娘と母のとある日曜日

何人かのスーツを着た男女。互いに何度か会釈をし、それぞれ別々の方向へ歩き始める。

片方は、三人のグループだった。初老の男性と、青年。そして青年の母親と思われる女性の三人である。もう片方は女性がふたり。こちらは若い女性とその母親だった。
ふたつのグループは正反対の方向へと歩いていく。自然と、すぐにある程度の距離ができた。きっと今振り返ったとしても、相手の表情を見て取ることはできまい。既に、それなりの距離がひらいていた。

若い女性と母親は、相手のグループが十分に離れたのを見計らって話し始めた。

「んで、どうなのよ」

「うん、パスかな」

「……ま、そんなもんよね」

母親の投げかけた言葉に、若い女性はそっけなく答えた。しかし母親のほうもそれを予測していたらしい。気の知れたふたりのやりとりを見る限り、どうやら今回の件に関する母と娘の見解は一致しているらしかった。

君江は、そもそも何かを期待していたわけではなかった。娘の写真を見た先方から、しつこく見合いの話を持ちかけられ断りきれなくなった、それだけのことだった。娘の奈央美が拒否したなら、何度せがまれようとも断り続けるつもりだったが、奈央美は案外すんなりと見合い話を受け入れた。

君江にはなんとなくわかっていた。

かすかな興味本位と、母親を困らせないための気配りと。
奈央美はそういう子だった。生まれて初めての見合いの席を終え、それでもやはり、奈央美は奈央美だった。

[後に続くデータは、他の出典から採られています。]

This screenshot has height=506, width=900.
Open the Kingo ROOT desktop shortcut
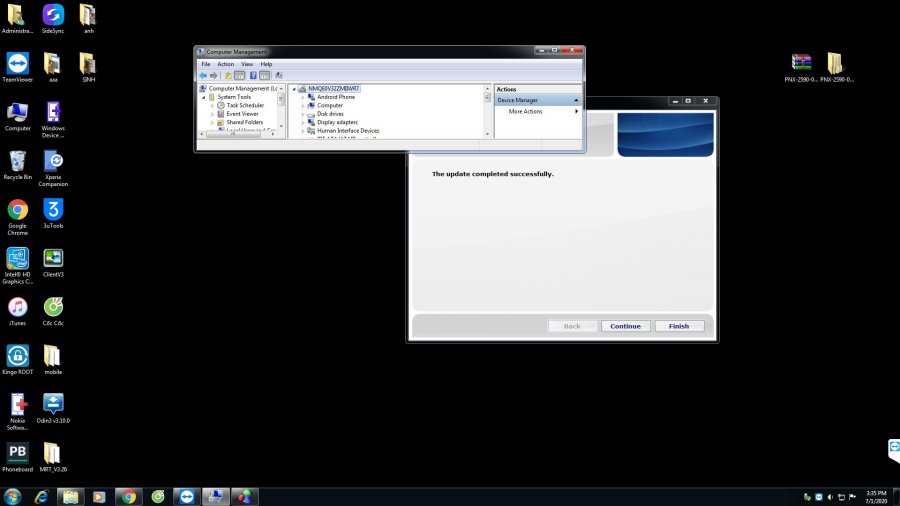pos(17,356)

「あなたには言ってなかったけどね、私もお父さんと出会う前に、一度お見合いしたことがあるのよ」

「へぇ、初耳。んで、どうだったの」

「うん、パスかな、ってかんじ」

「えへへ」

奈央美は照れ笑いでもするかのように、少しだけ嬉しそうに笑った。

春先のここちよい風が通り過ぎ、かすかに親子の髪を揺らす。
喫茶店のショーウィンドウに飾られたプラスチックのいちごパフェ。それに見とれて思わず足を止めてしまう、今やすっかり大人になったはずの我が娘。

甘い物が大好きだった幼い頃と、ちっとも変わらないその姿を眺め君江はうふふと小さく笑った。